Kids!!! Everyone says that it's the best thing that can happen to someone. For the record, it is not easy to bring up kids. I certainly couldn't have managed without my mother to whom I owe more than I can ever put in words. My 5-year old daughter has an endless source of energy, asks probably 437 questions in a day on an average, perennially tries to get attention by absolutely not allowing us to talk to anyone but her and gets adored by all and sundry even after that. Now that would explain the cause of my mother's headache by the end of the day and also why life's beautiful with her around.
This morning, a friend of mine was telling me about a lady whose husband divorced her after a 5-year old marriage and a 3 year old child.

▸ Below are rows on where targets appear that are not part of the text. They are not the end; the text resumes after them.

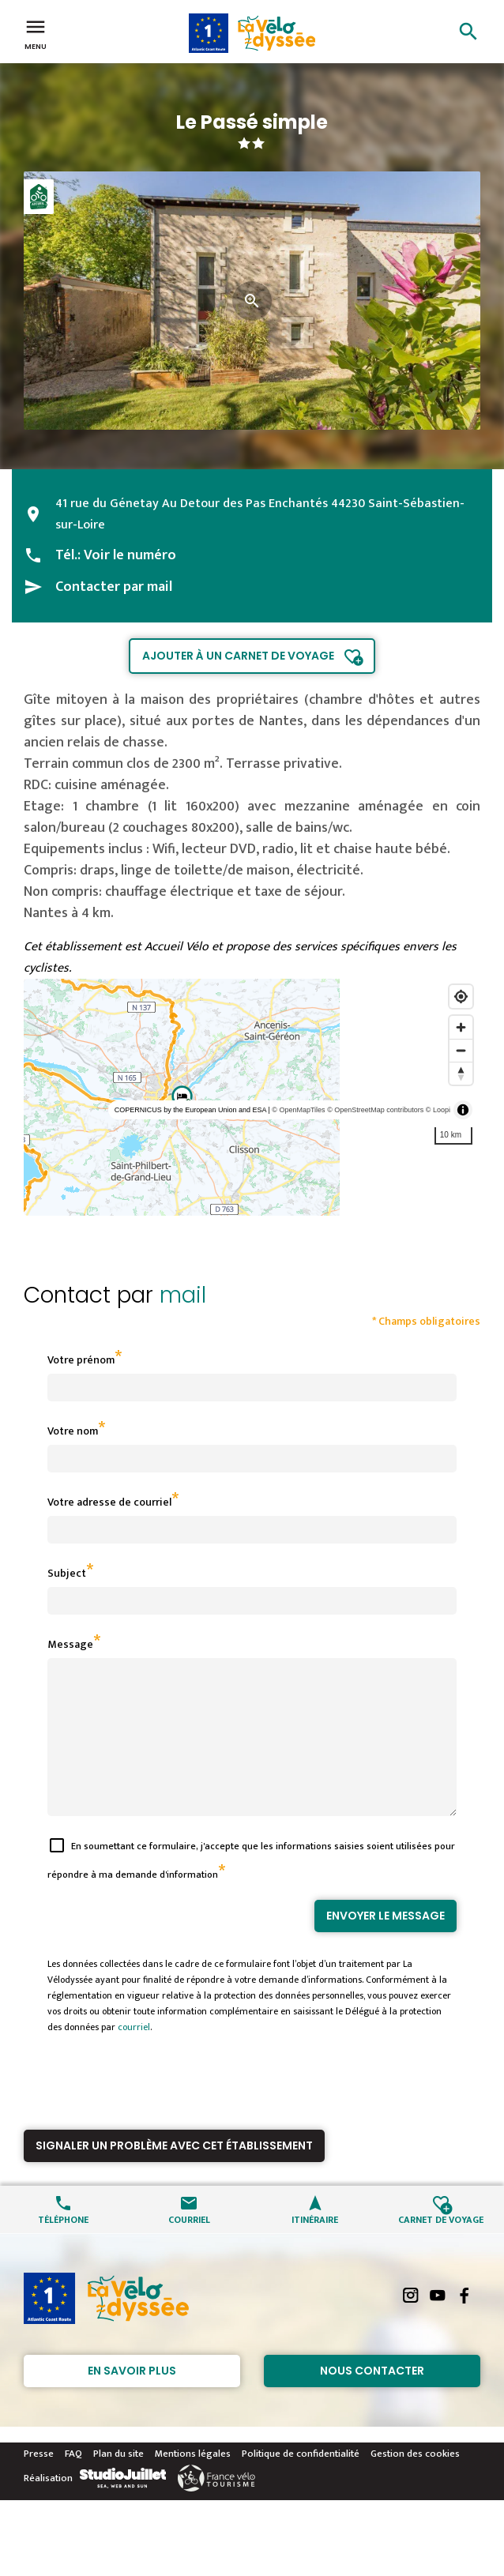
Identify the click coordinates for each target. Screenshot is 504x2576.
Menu (35, 33)
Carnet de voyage (440, 2247)
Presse (39, 2482)
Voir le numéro (130, 555)
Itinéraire (314, 2247)
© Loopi (438, 1110)
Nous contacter (372, 2399)
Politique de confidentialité (300, 2482)
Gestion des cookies (415, 2482)
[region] (252, 1097)
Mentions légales (193, 2482)
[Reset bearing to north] (460, 1073)
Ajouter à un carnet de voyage (238, 656)
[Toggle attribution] (462, 1109)
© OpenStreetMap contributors (375, 1110)
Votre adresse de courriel (109, 1502)
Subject (66, 1573)
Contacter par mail (113, 587)
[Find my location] (460, 996)
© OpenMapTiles (298, 1110)
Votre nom (72, 1431)
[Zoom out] (460, 1050)
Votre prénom (81, 1360)
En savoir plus (132, 2399)
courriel (134, 2055)
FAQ (73, 2482)
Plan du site (118, 2482)
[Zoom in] (460, 1027)
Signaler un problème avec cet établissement (174, 2174)
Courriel (189, 2247)
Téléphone (63, 2247)
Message (70, 1644)
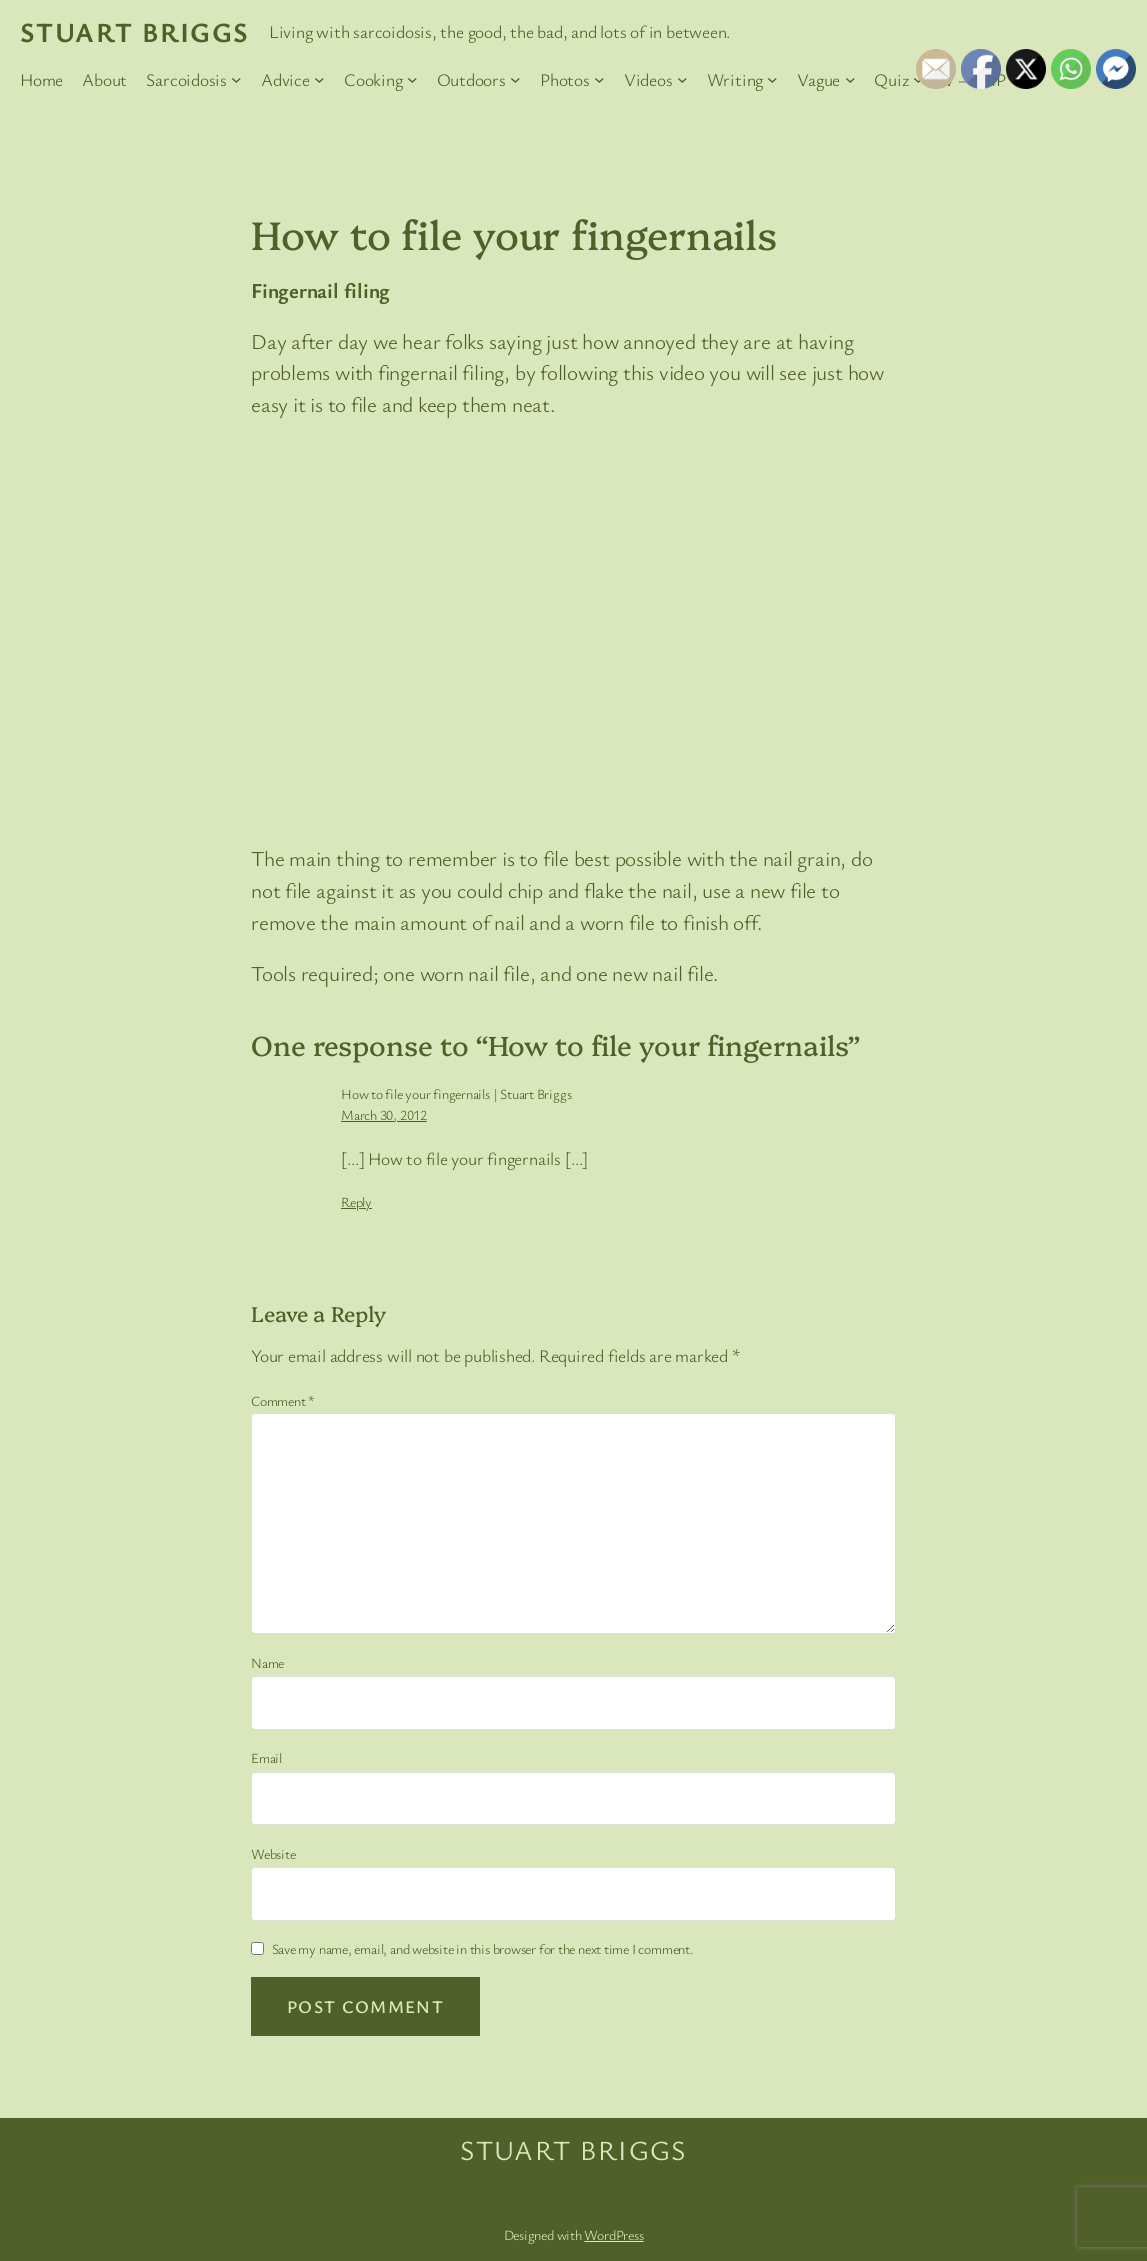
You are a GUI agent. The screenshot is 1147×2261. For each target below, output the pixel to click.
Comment (283, 1400)
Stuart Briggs (135, 31)
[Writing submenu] (772, 79)
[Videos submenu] (682, 79)
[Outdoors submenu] (515, 79)
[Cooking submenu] (412, 79)
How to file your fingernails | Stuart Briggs (456, 1093)
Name (267, 1662)
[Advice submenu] (319, 79)
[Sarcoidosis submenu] (236, 79)
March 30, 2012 (384, 1114)
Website (273, 1853)
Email (266, 1757)
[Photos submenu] (599, 79)
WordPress (613, 2234)
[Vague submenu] (850, 79)
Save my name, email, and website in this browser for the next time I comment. (483, 1948)
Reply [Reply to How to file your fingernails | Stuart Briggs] (356, 1201)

She now cribs about how her child has ruined her life because she has no time for any social life and having a child's custody has virtually ruled out her chances of resettling again. I wonder what her heart is made up of. I, for once, cannot ever imagine thinking on those lines. My life is centered on my daughter and she comes first no matter what. It is hard even to imagine my life without her.
Kids bring sunshine to your life. It's amazing to see kids marvel and get excited at petty things. I have quoted this earlier and will quote this again – "There are no seven wonders in the eyes of a child. There are seven million." Having a kid is like looking into the future and planning what you want to be again and what you want to make of your life. You know what a house without kids is like? Quiet. It is indeed quiet and there is no fresh life chirping around you. If on any weekend, my daughter's school is open, that is one of the most boring weekends I can have. All during the weekend I act bossy with my daughter, get irritated with her mischievous ways, try and teach her 'how to behave', but two days without her around and I feel like as if there is no motivation in my life; like there is no life.
Mothers have a special bond with their kids. They have given birth to the child and that child is a part of her. No matter how much the child grows up, he/she would continue to be a part of their mothers. This is one bond that was built by nature never to be broken. Mothers will forgive their kids for no matter how grievous mistakes. They would love them unconditionally no matter whether the feelings are reciprocated. But then, there is no point describing all this. It is simply sufficient to say she's a mother.
I feel blessed to have the sweetest, loveliest and most adorable child in the world. And I think this statement holds good for every mother on this earth.